Studies in the literature show that interdisciplinary palliative care allows people to process this new phase of care, including the use of time and space mediated by a comprehensive clinical team that extends palliative7 care to family and caregivers, reduces caregivers’ burden, and improves coordination of care. Likewise, interdisciplinary palliative care enhances the well-being of individuals as all members of the interdisciplinary team are moving in the same direction, and even they are instrumental in identifying the needs of people who may require early palliative care8.
Each professional intervenes from their knowledge, and when they are brought together, the perspective of care and the possibility of creating comprehensive care models focused on the specific requirements of patients in palliative care and their families change. Therefore, it is essential to build positive interpersonal relationships in which each member is listened to, contributing to the identification of needs and the development of individualized strategies provided at the right time and for the necessary time. The idea is not only to integrate traditional medicine but also to offer strategies from an interdisciplinary approach that complement the action9, contributing significantly to the control of unpleasant signs and symptoms and optimizing comfort measures.

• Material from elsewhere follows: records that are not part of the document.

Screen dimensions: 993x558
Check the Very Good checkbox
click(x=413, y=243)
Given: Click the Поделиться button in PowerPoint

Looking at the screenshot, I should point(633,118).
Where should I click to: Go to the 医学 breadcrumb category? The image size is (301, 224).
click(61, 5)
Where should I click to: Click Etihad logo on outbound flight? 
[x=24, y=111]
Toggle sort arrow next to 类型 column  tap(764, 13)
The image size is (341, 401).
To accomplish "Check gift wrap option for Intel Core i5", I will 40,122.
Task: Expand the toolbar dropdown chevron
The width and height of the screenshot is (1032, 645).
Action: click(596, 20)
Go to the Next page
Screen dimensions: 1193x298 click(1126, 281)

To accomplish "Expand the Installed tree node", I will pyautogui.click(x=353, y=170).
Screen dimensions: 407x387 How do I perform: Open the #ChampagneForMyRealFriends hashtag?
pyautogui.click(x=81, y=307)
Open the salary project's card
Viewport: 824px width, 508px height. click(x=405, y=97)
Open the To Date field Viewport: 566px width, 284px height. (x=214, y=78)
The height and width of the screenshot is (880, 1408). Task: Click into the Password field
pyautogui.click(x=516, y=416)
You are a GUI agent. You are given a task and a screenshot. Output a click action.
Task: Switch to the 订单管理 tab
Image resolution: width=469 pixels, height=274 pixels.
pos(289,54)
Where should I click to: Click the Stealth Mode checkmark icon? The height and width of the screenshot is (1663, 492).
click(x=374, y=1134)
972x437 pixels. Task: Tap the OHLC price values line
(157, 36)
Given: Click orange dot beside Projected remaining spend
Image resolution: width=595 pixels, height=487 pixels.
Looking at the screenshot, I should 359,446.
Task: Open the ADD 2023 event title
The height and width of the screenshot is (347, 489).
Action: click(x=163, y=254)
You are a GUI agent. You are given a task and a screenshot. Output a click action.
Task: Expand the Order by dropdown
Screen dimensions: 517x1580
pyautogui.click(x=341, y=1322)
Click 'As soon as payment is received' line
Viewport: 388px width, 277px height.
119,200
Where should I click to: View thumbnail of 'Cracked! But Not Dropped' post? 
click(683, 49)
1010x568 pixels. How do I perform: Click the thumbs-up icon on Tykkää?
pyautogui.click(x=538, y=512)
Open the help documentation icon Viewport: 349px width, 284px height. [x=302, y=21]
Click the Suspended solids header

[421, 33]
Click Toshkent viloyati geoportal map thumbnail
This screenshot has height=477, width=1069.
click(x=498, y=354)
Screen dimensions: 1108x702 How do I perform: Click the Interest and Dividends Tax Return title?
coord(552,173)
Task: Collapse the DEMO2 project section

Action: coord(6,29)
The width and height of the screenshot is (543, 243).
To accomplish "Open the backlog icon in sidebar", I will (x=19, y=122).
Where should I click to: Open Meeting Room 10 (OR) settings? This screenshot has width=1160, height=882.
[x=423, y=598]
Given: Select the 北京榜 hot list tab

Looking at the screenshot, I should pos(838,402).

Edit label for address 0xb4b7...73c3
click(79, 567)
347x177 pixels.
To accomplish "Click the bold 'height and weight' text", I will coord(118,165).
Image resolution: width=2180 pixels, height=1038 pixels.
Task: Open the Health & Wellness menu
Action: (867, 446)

Achieving competent and interdisciplinary palliative care involves recognizing the importance of each discipline and its contribution not only to symptom management but also to the development of care plans and decision making. Each professional should be clear about their role within the team. They should be able to participate actively, listen and be listened to, have respect for other disciplines as a guiding principle, and internalize the objectives of palliative care. Furthermore, they should put aside professional ego, avoid confrontations, and achieve an assertive communication in which the knowledge and experience of each member are inclusively evidenced and integrate with the patient-family dyad care10.
Thinking of palliative care guided by a single discipline would be to ignore the comprehensiveness and individuality of the needs for control of signs and symptoms of people in a situation characterized by producing multiple symptoms. It is essential to propose models that involve all disciplines, those in the field of health (medicine, nursing, rehabilitation, psychology, social work, gerontology, dentistry, nutrition) and those in specific areas that study the environment that affects human being well-being (ethnography, sociology, anthropology, history, economics, among others). In this way, it is possible to thoroughly understand the health-disease process, integrating the physical, social and cultural spheres in a given context11.
There will always be the need to continue building on the health-disease process without neglecting its social connotation, individual trajectories, cultural symbols, social context, and historical determination. The health-disease process, therefore, calls for the participation of different disciplines that can be integrated from their specific vision to help people receiving palliative care and their families to obtain a level of comfort and –individual and family− well-being and thus reduce suffering during the end-of-life stages12.